▸ EXERCISE PASSAGE
——————————
I’m sure you have caught up with the news that a honey mushroom fungus is consuming a forest in eastern Oregon. After all, it’s been doing it for over 2000 years.
Yes, genetic tests have pretty well confirmed that the 2300-acre fungus must have originated from one spore, and so is considered to be a single organism—the world’s largest, at an estimated 605 tons.
Consuming a forest, you say? Of course! Fungi, after all, are consumers (as are we), meaning simply that they and we can’t make organic compounds out of carbon dioxide and water like green plants can—so we have to consume ready-made food.
Unlike those clever lichen fungi in the last post, who partnered up with photosynthetic algae, most fungi must attack living or dead things with their digestive enzymes and absorb their victuals in liquefied form.
In the case of our honey mushroom, the food source is living Douglas Fir and other trees. And that makes this fungus a nasty parasite. It starts at the roots, grows up under the bark and eats the sapwood. And it sends ugly black “shoestrings” from tree to tree, thus spreading the destruction.
Doesn’t sound like a mushroom to me. Well, by now you realize that a fungus is always more than meets the eye. The bulk of our humongous fungus’s 600-ton mass consists of the mycelium, that mass of fibers underground and under the tree bark—eating and growing and spreading…eating and growing and spreading….eating and growing and spreading….
But once in a while, a portion of that mycelium gets happy, bunches together and grows upward, breaks the surface—and becomes a ‘shroom, the purpose of which is to produce reproductive spores in order to spread the misery. And that is usually the only part of the organism we ever see, unless we go poking.
——————————
[Records from a collection]
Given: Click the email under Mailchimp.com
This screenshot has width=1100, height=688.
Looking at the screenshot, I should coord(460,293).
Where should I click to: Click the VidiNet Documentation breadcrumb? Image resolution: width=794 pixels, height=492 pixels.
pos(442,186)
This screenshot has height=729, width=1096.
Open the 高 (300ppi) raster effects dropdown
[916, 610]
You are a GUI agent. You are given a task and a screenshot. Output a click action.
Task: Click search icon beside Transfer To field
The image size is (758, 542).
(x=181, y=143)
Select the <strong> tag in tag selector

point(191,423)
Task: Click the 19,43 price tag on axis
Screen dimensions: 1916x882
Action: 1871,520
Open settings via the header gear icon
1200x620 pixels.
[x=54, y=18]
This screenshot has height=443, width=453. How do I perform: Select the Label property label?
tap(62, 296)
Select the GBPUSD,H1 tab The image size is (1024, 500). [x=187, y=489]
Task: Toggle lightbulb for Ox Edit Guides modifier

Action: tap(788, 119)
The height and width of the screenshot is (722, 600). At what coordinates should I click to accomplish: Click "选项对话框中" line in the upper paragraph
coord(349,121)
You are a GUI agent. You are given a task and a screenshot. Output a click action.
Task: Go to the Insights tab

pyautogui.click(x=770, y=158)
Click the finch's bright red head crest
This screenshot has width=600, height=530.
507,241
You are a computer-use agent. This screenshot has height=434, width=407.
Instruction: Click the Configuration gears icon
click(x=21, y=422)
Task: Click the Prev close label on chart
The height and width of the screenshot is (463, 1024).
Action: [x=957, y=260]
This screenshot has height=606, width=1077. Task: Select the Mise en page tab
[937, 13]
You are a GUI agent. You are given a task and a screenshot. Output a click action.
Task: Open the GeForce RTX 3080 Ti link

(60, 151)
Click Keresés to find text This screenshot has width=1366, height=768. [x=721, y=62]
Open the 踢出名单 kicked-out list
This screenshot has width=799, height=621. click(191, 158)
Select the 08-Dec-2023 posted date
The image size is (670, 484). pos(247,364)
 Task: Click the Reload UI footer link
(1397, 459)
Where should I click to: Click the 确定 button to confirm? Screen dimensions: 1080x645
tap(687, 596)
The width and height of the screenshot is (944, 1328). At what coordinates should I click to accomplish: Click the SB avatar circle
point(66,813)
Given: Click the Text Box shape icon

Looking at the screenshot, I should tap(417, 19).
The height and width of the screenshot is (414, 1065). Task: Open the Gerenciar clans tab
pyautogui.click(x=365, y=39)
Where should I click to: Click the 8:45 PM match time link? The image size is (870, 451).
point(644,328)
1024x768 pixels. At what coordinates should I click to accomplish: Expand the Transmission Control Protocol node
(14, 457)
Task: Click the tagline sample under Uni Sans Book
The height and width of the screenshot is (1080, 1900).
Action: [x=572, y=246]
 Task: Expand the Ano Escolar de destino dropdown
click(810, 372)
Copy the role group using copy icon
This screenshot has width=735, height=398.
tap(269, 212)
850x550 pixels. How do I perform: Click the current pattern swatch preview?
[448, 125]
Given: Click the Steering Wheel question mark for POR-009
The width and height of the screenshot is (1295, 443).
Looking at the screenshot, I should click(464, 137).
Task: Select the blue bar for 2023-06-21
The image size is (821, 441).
——————————
▸ BRIEF 1
Render this sentence from the passage about the honey mushroom fungus into Spanish: "In the case of our honey mushroom, the food source is living Douglas Fir and other trees."
▸ BRIEF 2
Summarize the passage about the honey mushroom fungus in two sentences.
▸ BRIEF 3
Reproduce the part of the passage about the honey mushroom fungus starting with "Yes, genetic tests" and going on through "consume ready-made food.".
Rely solely on the passage about the honey mushroom fungus.

▸ TASK RESPONSE 1
En el caso de nuestro hongo de miel, la fuente de alimento son los abetos de Douglas vivos y otros árboles.

▸ TASK RESPONSE 2
A honey mushroom fungus spanning some 2300 acres in eastern Oregon has been consuming a forest for over 2000 years, and genetic tests indicate it arose from a single spore, making it the world's largest organism at an estimated 605 tons. It lives as a parasite on living Douglas Fir and other trees through a mostly hidden mycelium, and the mushrooms that occasionally push above the surface produce spores that spread it further.

▸ TASK RESPONSE 3
Yes, genetic tests have pretty well confirmed that the 2300-acre fungus must have originated from one spore, and so is considered to be a single organism—the world’s largest, at an estimated 605 tons.
Consuming a forest, you say? Of course! Fungi, after all, are consumers (as are we), meaning simply that they and we can’t make organic compounds out of carbon dioxide and water like green plants can—so we have to consume ready-made food.